On 01/03/2022 16:23, Kinsey Moore wrote:
Hi,
I'm looking at working on Cortex-R5F support for RTEMS, but it seems as
if latest GCC supports the Cortex-R5. This R5 has implicit FPU support
which would make it really R5F. The ARM reference page on this core
(https://developer.arm.com/Processors/Cortex-R5) specifies that the FPU
is optional. I see that the FPU support can probably be disabled using
the nofp option to achieve Cortex-R5 support, but I was wondering why
this is handled differently from the Cortex-R4[F] support since that is
broken out into two different CPU entries in gcc/config/arm/arm-cpus.in.

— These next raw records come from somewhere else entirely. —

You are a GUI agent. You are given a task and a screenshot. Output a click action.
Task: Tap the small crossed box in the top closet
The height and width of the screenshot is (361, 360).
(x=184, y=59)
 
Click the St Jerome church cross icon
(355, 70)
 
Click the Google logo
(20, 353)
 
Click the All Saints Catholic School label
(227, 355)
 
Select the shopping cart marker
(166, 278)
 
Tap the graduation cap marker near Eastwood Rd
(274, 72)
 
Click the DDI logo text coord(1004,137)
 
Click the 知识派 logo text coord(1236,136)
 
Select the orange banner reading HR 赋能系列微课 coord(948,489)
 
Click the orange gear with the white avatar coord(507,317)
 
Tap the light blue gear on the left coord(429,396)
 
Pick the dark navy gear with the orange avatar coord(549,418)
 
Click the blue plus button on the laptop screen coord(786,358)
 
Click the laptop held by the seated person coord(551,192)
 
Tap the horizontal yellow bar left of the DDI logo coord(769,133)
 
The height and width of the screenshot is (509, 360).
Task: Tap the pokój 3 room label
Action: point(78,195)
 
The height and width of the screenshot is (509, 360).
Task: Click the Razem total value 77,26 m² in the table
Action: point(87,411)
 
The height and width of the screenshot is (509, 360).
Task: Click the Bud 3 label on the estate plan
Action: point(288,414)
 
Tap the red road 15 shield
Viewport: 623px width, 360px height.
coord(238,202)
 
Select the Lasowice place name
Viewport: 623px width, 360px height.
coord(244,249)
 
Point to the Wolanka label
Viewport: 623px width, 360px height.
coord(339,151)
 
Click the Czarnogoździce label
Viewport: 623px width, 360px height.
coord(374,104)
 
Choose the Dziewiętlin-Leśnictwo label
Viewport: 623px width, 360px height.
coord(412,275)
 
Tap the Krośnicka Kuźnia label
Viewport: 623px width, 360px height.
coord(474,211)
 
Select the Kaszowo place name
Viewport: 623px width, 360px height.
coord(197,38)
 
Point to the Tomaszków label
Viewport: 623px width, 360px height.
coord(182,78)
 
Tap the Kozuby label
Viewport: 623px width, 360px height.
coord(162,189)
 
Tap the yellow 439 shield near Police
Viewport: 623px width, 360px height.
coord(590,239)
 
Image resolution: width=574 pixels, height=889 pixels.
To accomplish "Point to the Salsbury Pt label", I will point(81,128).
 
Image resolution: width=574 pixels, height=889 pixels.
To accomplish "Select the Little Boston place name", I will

It appears that R7 and R8 are handled the same way as R5.
Is the R4/R4F just the legacy way of handling this and R5/7/8 are the
new way?
Arm no-longer gives distinct product names for products that come in
multiple guises. Another example of this is that many armv8-a products
have an optional crypto unit but have the same product name.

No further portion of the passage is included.